Willie admitted that he had contributed to his own downfall with a thirst for revenge against the man who had ruined him. Colonel Wolf, Willie still thought in hatred, I hope you burn where you are now, you jackal.

A pair of lights cut the dark, alerting Willie to deal with his current responsibilities. He waited for the line of trucks to pass before running out into the road. Grabbing the extended mirror of the last one, he swung up onto its running board, then leveled the pistol in his hand at the driver.

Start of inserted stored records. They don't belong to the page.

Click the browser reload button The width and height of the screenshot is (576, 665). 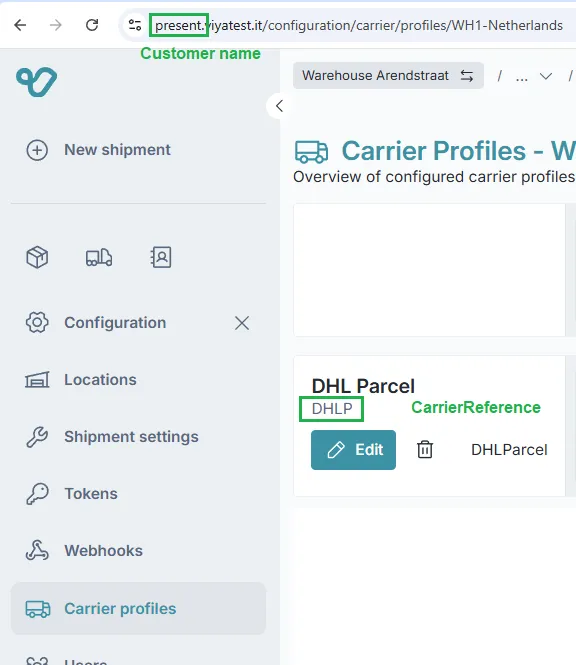(92, 25)
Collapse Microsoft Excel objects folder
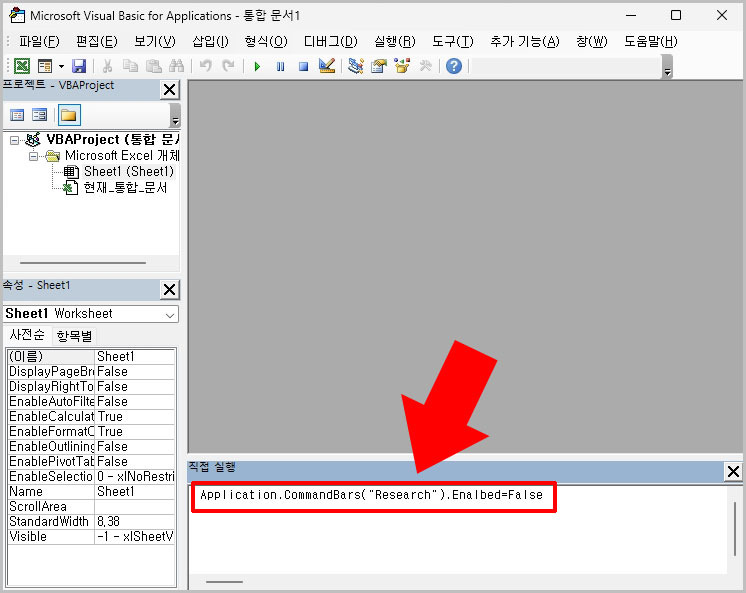This screenshot has width=746, height=593. (x=33, y=156)
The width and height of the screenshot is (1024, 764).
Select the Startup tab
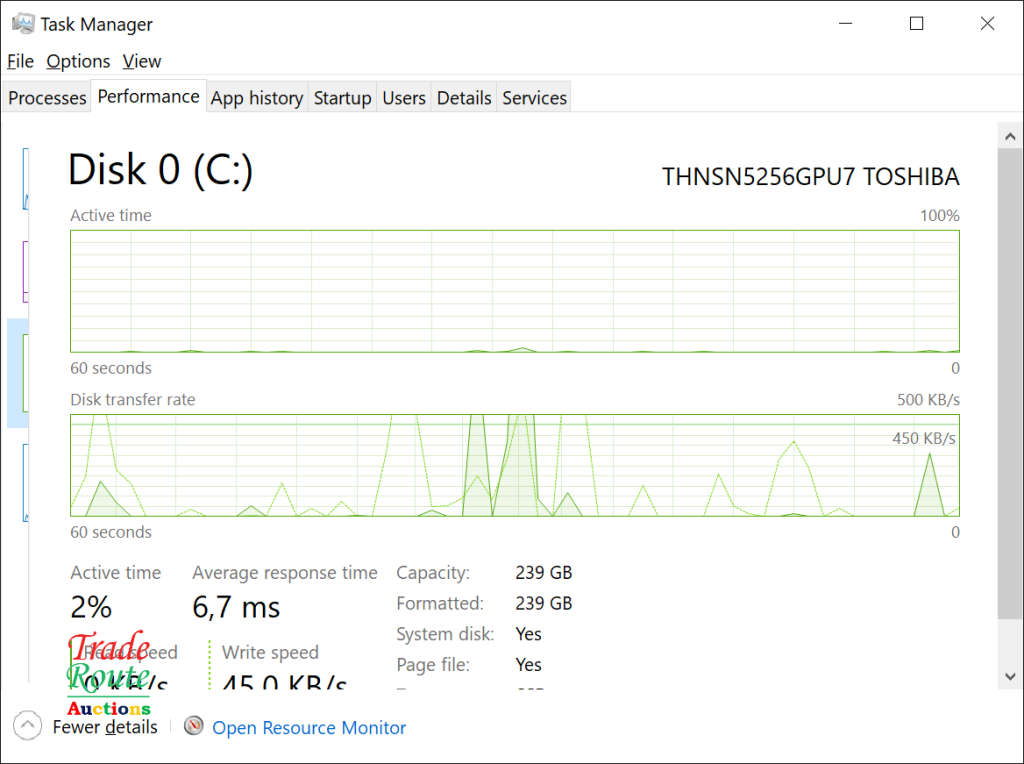point(342,98)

“Halt,” Willie said quietly.

The truck slowed to a stop. Willie swung the door open and pulled the driver out, then slid in behind the wheel and backed up enough to turn around. The driver went for a sidearm, but Willie was already heading away as he began to shoot at the disappearing truck.

“Well done, 711,” Willie said to himself. Now to deliver the load as promised. He drove to a junkyard on the outskirts of London, where he left the truck with the owners and vanished into the city. Within minutes, the truck and contents would be scattered across England to help those who needed it most.

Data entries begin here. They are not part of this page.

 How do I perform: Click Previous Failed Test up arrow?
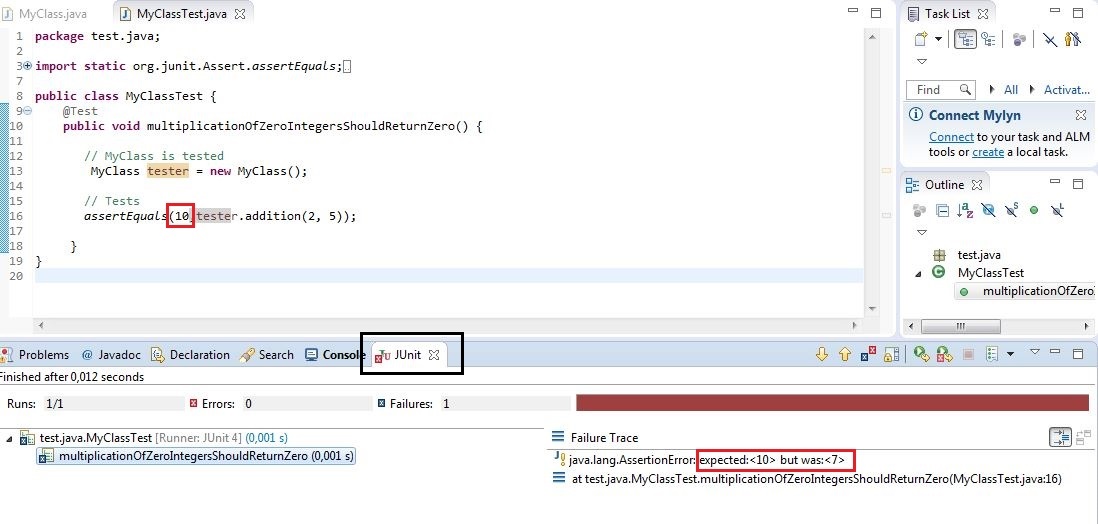pyautogui.click(x=845, y=354)
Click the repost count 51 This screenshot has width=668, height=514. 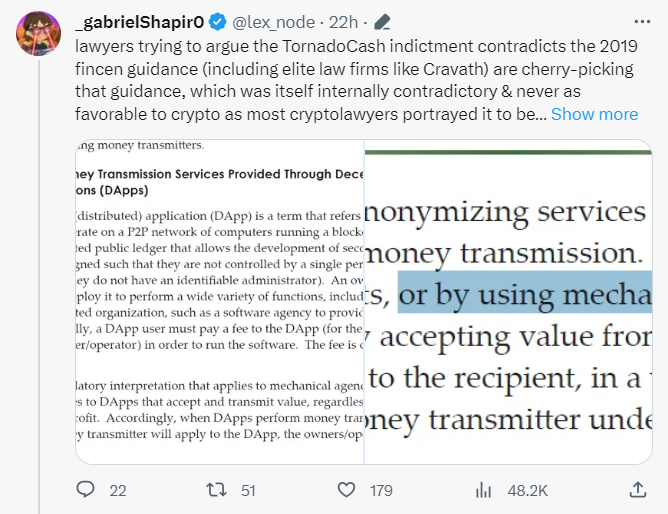point(249,490)
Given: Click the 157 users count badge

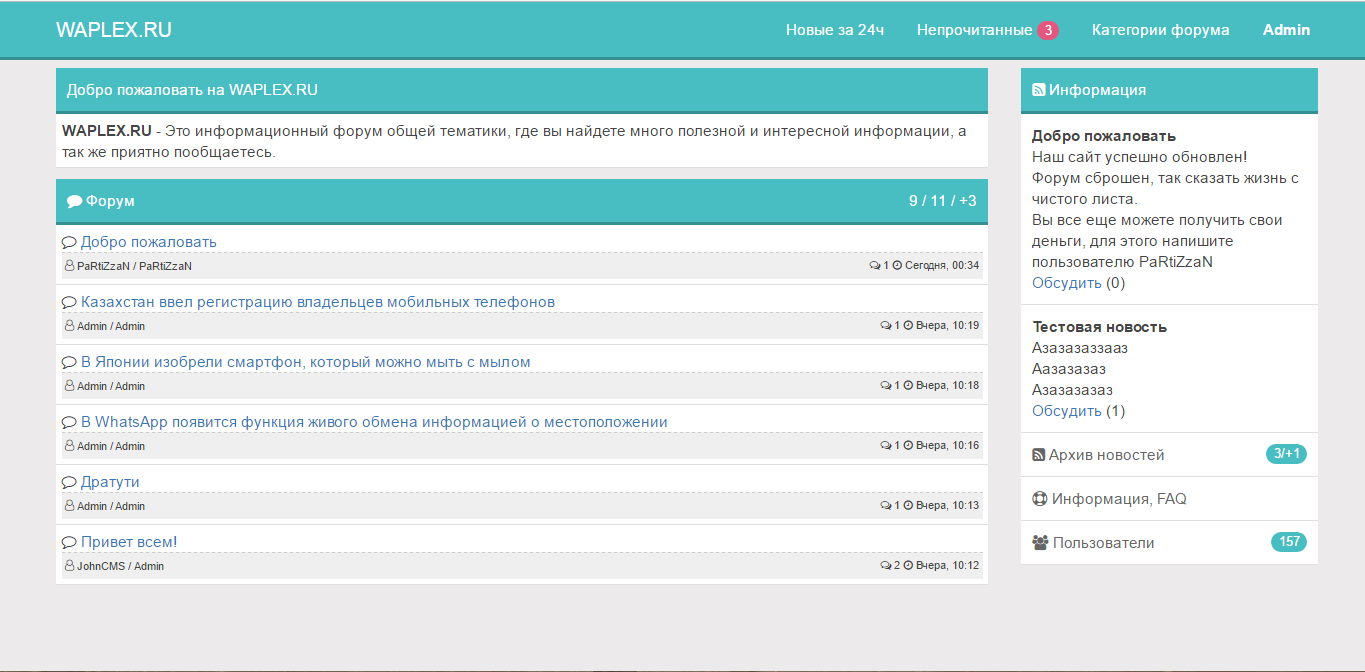Looking at the screenshot, I should (x=1288, y=542).
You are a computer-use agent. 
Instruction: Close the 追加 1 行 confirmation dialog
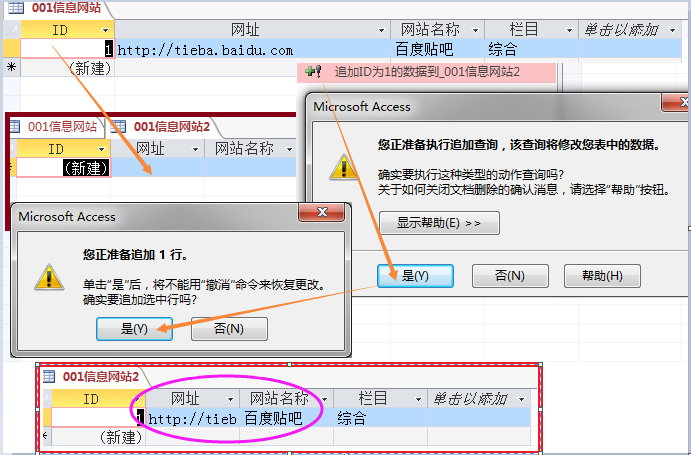click(322, 212)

Colonel Wolf had been killed by a binary drug introduced into his system in the den of the manor house he had commandeered. Now the house belonged to his replacement, Colonel Joseph Krause.

Krause was considered both as expendable by his commanders and as the perfect bait for the Jester. He knew that but still intended to perform to the utmost of his abilities. After all, he had the ersatz Ray of the SS Ubermenschen to help keep the country in line and intended to use him in ways Wolf had not. But first he had to learn which of his new command could be counted on. Colonel Wolf’s aide, Lieutenant Hoffmann, had committed suicide when his request for a transfer had been denied. He didn’t want anything like that to happen while he was in command.

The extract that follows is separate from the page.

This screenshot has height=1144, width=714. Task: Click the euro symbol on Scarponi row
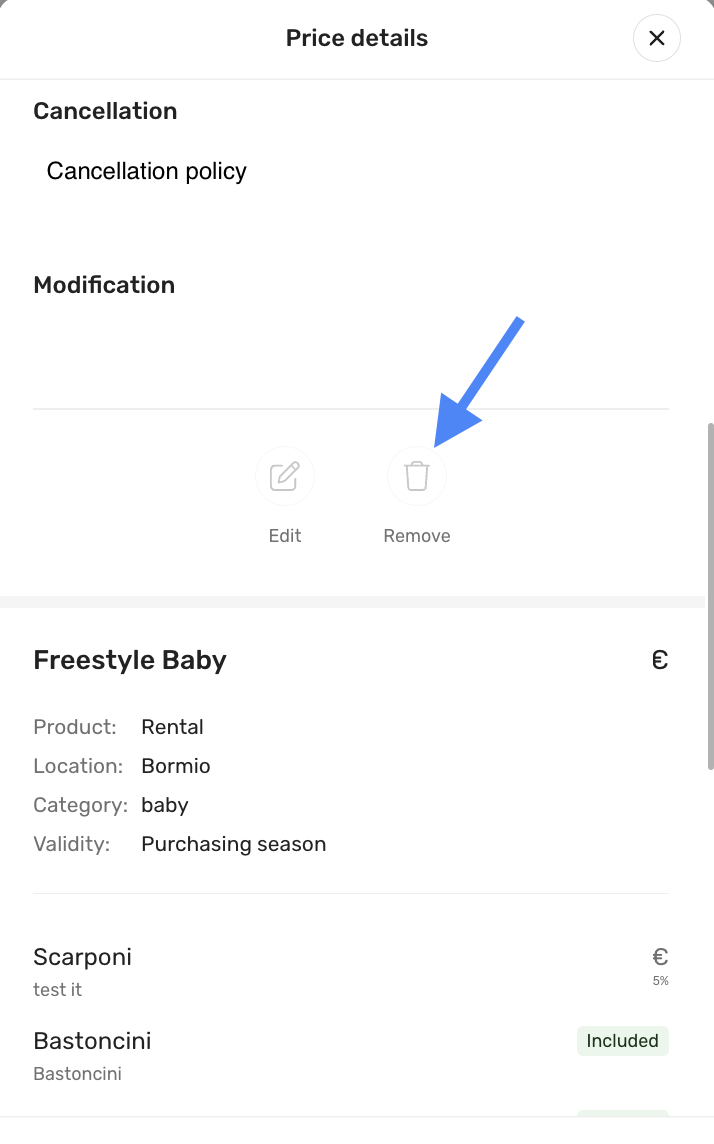tap(660, 957)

He was grateful that the only additional load he had on his plate was a madman with a taste for practical jokes and a very successful hijacker. He didn’t want to see anything close to a member of the Freedom Fighters while he was in command.


The portly Corporal Andreas Richter unhappily doled out the food on the cafeteria line. Everything came from a box with the single instruction, add water. He was in the middle of his shift, and the line was full of personnel. Everything was going on as usual.

Then the potatoes started laughing. Then the other vegetables. Then the meats. Andreas jumped back from the serving line as the food shook with unheard-of mirth. Everyone looked at him. When they saw the food was laughing, and it was spreading to the dining room tables, a mass squealing erupted as the men stood away from their dinners.

Finally, the laughing quietly died away. Some of the men scrambled from the room holding their mouths. Andreas Richter reached for the phone in the office so that he could report what he had seen, just hoping his superior officer would believe the tale he had to relate.


Colonel Krause read the report from the cafeteria. He put it aside and rubbed his eyes. Laughing food. What would that madman do next? He was afraid of the answer.

“Sir?” said Sgt. Freling. “Internal security believes that they have found this 711. A confidential informant reported he was here in London. They are moving to arrest him.”

“Send in the Ray,” said Krause.

“Sir?” said Freling, shocked at the request.

“Launch the Ray,” Krause repeated, annoyance in his voice, “and tell him I want this hijacker dead as soon as possible.”

“Yes, sir,” said Freling, exiting the room with a sense of urgency. The non-com almost felt sorry for this 711, whomever he was. The Ray was a mad dog.

Krause rubbed his face again, hoping he hadn’t just made a disastrous blunder.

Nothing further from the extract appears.